But at your rebuke the waters fled,
at the sound of your thunder they took to flight;
they flowed over the mountains,
they went down into the valleys,
to the place you assigned for them. Psalm 104
One can only imagine. An endless sea shakes out waves rhythmically, when suddenly, unperceptively at first, a mountain begins to emerge, jagged, triangular. Years pass, and that single peak is surrounded by a host of siblings, all rising until that sea forms waterways that rush with tidal-like power. There are no Badlands. The whole landscape is water—or ice.

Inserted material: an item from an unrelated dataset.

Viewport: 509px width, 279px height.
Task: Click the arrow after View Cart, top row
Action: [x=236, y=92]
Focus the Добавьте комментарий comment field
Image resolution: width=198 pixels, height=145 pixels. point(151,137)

We’re a long way from the Plains, from the flat land, but if that camera pans east, it catches the way the water bellies down over a region where there are no silhouettes—or none so startling as the peaks beneath us, now hugely revealed.
We don’t have that big of a camera, so the helicopter sallies off in that direction, where the water levels out and recedes from land, then falls into crevices, cracks, and fissures, and ten thousand lakes in a place someone will call, an age or three from now, Minnesota. A vast network—a spider web—of rivers push the land into valleys and settle in, as permanently as anything can in nature.

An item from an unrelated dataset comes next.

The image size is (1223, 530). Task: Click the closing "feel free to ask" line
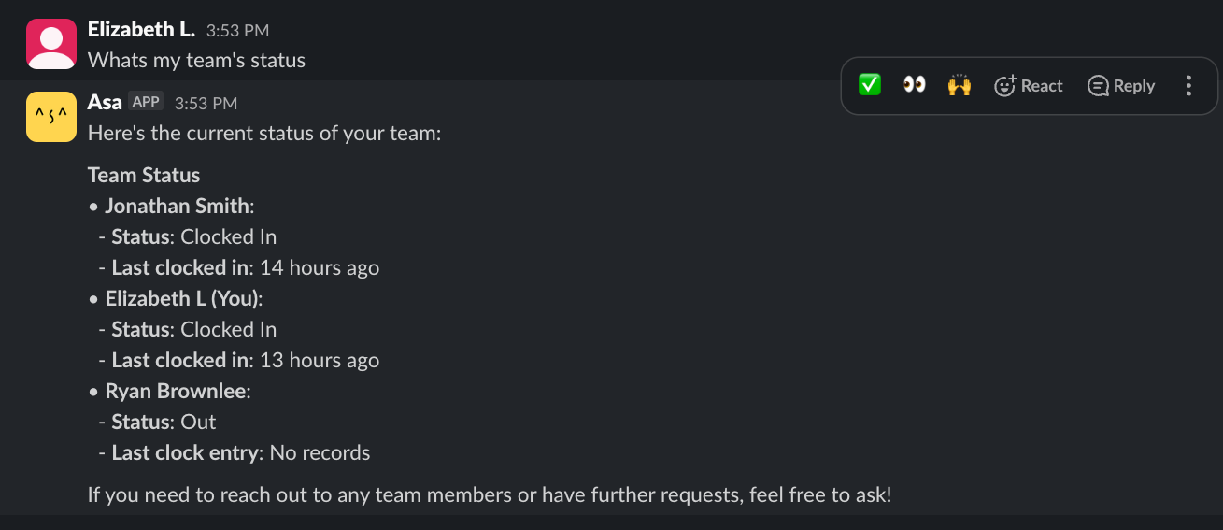490,494
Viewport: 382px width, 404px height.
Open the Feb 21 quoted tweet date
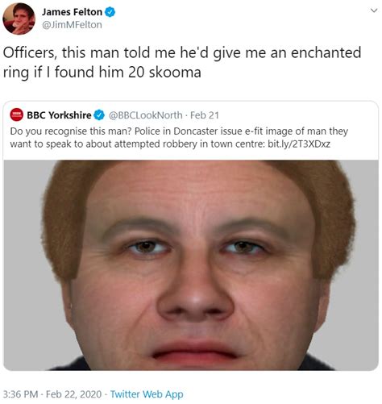pyautogui.click(x=205, y=115)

It’s time-lapse photography, but the phenomenon is stupefying. All that water settles into routine, that mass of chaos into order. The Badlands appear.

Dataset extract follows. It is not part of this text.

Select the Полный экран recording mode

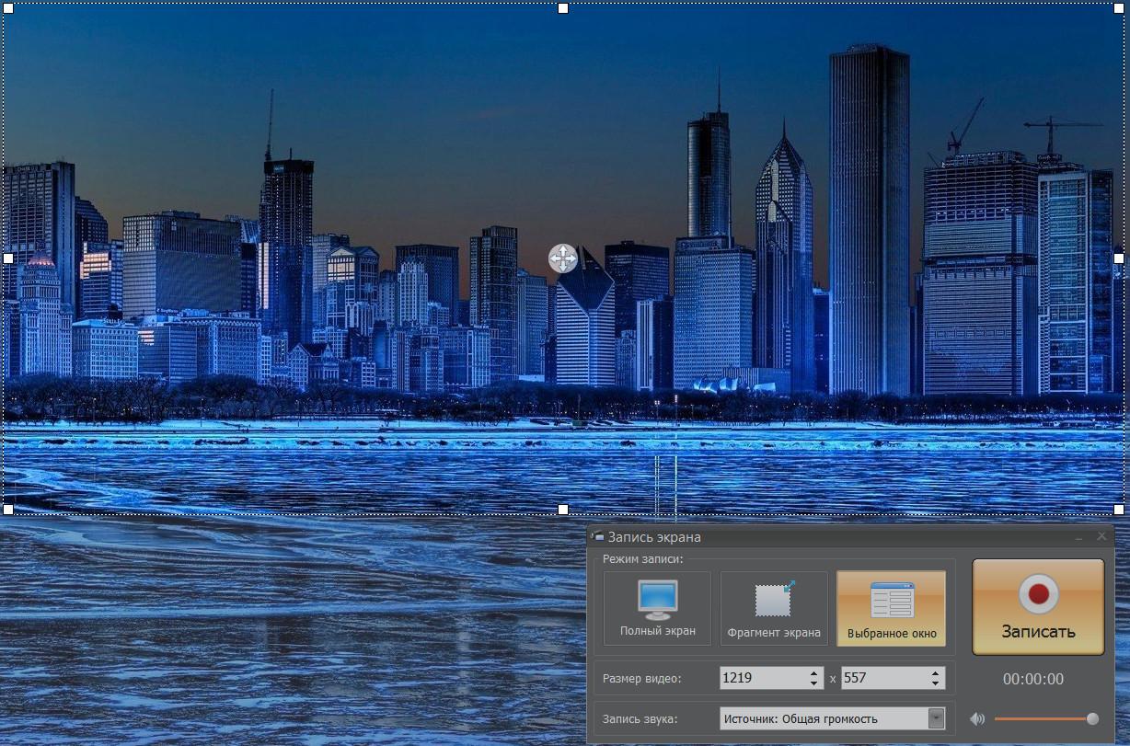[657, 608]
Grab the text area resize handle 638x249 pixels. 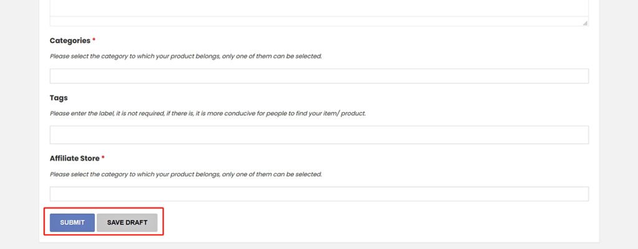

That’s what the psalmist sees. There, to the east, the Mississippi widens, while beneath us the Missouri, the Mud, spatters on south. Everywhere from this height, myriad meandering tributaries have formed, like lifelines on your hands. And it all works. Land has been called into being from a vast sea, and that immense space is veined with life, with water.
I know scientists who would laugh at the film we just shot because the whole process didn’t happen like that. There were vast seas all right—and there were frozen, vast seas. There was an ice age or two, and immense bulldozing glaciers. And there was mystery.
I don’t think the poet has it right, scientifically. The psalmist knew little of research, had no clue about glaciers or aquifers. But when he sat in his helicopter and recorded what he saw, the images arranged themselves in such a way as to form the face of the Creator right before his eyes. That much he’s got dead-on.
There’s a place someplace south of the Badlands where locals say Crazy Horse is buried. No one knows for sure, but the story goes that his favorite land was a ridge of pines that stands like a refuge amid the open, short-grass prairie, a neighborhood more emerald than anything around it. To get there, drive forever on a gravel road—and then just imagine. Follow rivers until you see the beauty he did.
Because the heavens declare the glory of God, all nations hear the sermons. Psalm 104 is how the psalmist thinks about the preaching God does in land and sea all around. What you see is his sermon.
I, for one, am blessed by what he sees of God’s own world around him, and thankful for his gift, in part because I know what’s in the poet’s heart and soul—because I think I’ve seen at least part of what he sees and hears of the Creator.